REDUCED ILEUM PERISTALTIC CONTRACTILITY IN CYSTIC FIBROSIS SWINE

Abstract

Cystic fibrosis (CF) is an autosomal recessive multiorgan disease caused by mutations in the gene encoding for the Cystic Fibrosis Transmembrane conductance Regulator (CFTR). Even though CF-related lung diseases have traditionally been the main focus of both research and clinical concern, many extrapulmonary complications affect CF patient’s quality of life. With the improvements in lung health and increases in the median age of survival for CF patients, extrapulmonary complications have gained increasing attention. Abdominal complications have been reported as the most common extrapulmonary diseases in CF patients.
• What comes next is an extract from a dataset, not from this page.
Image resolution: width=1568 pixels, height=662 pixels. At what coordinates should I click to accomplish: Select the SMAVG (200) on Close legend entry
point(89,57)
However, the research of the underpinning causes for these clinical presentations of CF is still evolving. This study focused on testing ileum peristaltic contraction between CFTR knockout (CFTR-/- or CF) and wild-type pigs as a model using the organ bath system. We tested the contractility of the ileum ex vivo in CFTR-/- and wild-type swine immediately after birth (i.e. neonates), when the animals do not display any lung disease, and in one-week-old animals that start to develop signs of lung disease. We measured basal ileum peristalsis and the contraction induced by the agonists, acetylcholine, serotonin, and histamine. We then found that, in general, contraction in the CF ileum decreased compared to wild-type ileum right at birth and did not improve a week later. Moreover, CF pig ileum responded with a lower maximum contraction after stimulation with acetylcholine. The results support the hypothesis that the dysfunction of the CFTR channel results in reduced contraction. We hypothesize that the peristaltic contraction defect may be at the level of the intestinal smooth muscle.